Towards Practical, End-to-End Formally Verified X.509 Certificate Validators with Verdict

Paper: Validating X.509 certificates is a critical part of Internet security, but the relevant standards are complex and ambiguous. Most X.509 validators also intentionally deviate from these standards in idiosyncratic ways, often for security or backward compatibility. Unsurprisingly, the result is a long history of security vulnerabilities.

In this work, we present Verdict, the first end-to-end formally verified X.509 certificate validator with customizable validation policies. Verdict's formal guarantees cover certificate parsing, path building, and path validation. To make Verdict practical to both verify and to use, we specify its correctness generically in terms of a user-supplied validation policy written concisely in first-order logic, with a proof-producing compiler to efficient Rust code.

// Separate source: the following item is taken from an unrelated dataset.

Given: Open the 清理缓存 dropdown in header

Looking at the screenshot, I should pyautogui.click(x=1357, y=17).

To demonstrate Verdict's expressiveness, we use Verdict's policy framework to implement the X.509 validation policies in Google Chrome, Mozilla Firefox, and OpenSSL, and formally prove that they conform to a subset of RFC requirements. We instantiate Verdict with each policy and show that Verdict matches the corresponding baseline's behavior and state-of-the-art performance on over ten million certificates from Certificate Transparency logs.

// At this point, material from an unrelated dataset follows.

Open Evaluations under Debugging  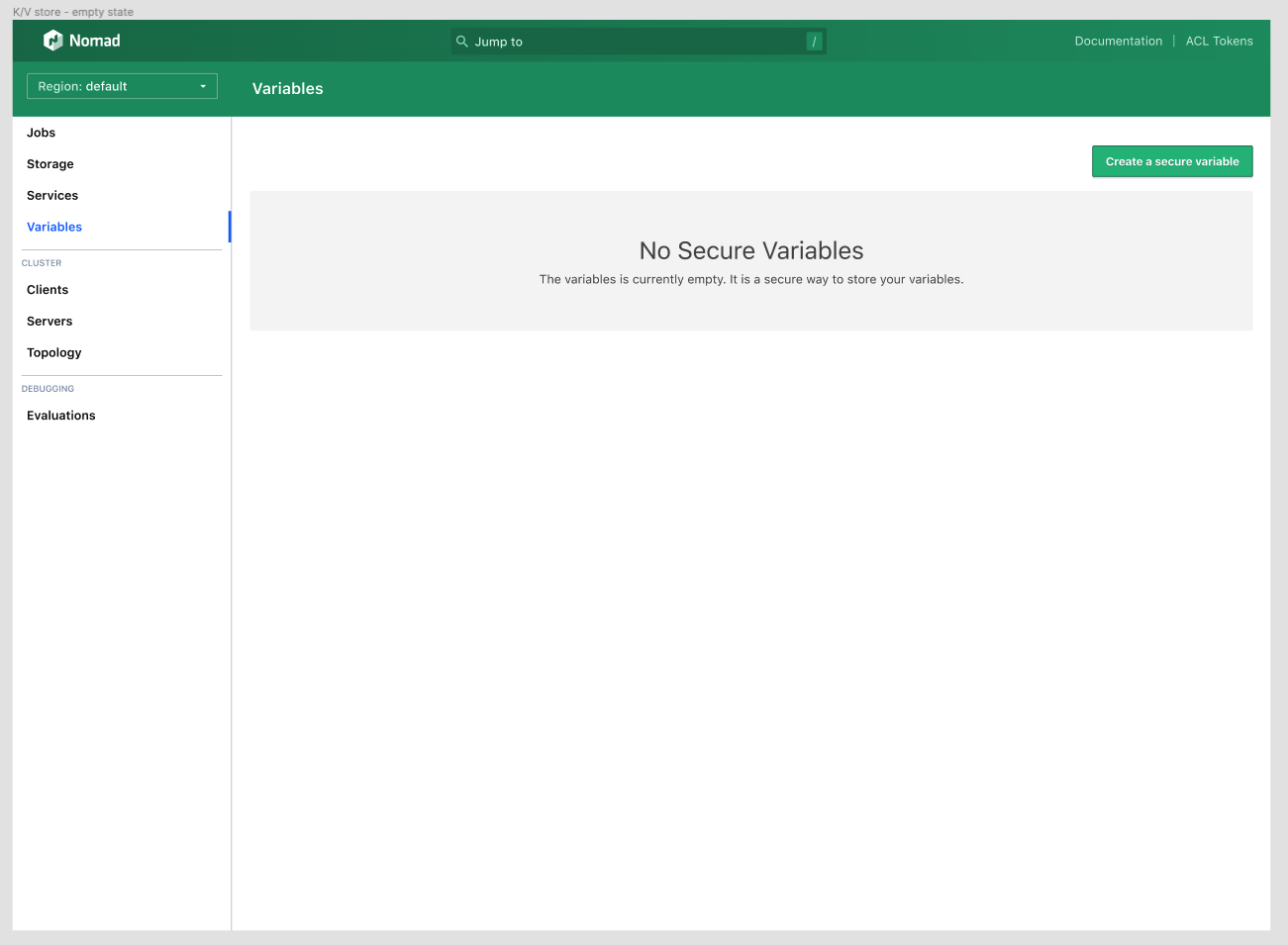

Artifact: This artifact includes the source code of Verdict, as well as forks of six other X.509 validators we evaluate against: Chrome, Firefox, OpenSSL, ARMOR, CERES, and Hammurabi.
We also provide scripts to automate all three main evaluations we perform in the paper.

Usage:

- verdict-bench-image.tar.gz is the main Docker image for artifact evaluation.
- artifact-appendix.pdf is the Artifact Appendix containing instructions to evaluate the artifact image.
- [optional] verdict-bench-repo.tar.gz is the source code and build files of the Docker image.
- [optional] verdict-repo.tar.gz is the main repository of the Verdict implementation.

For usage of the Docker image, see artifact-appendix.pdf. In Section A.4.2 (E2), there is also a description of the contents of verdict-repo.tar.gz.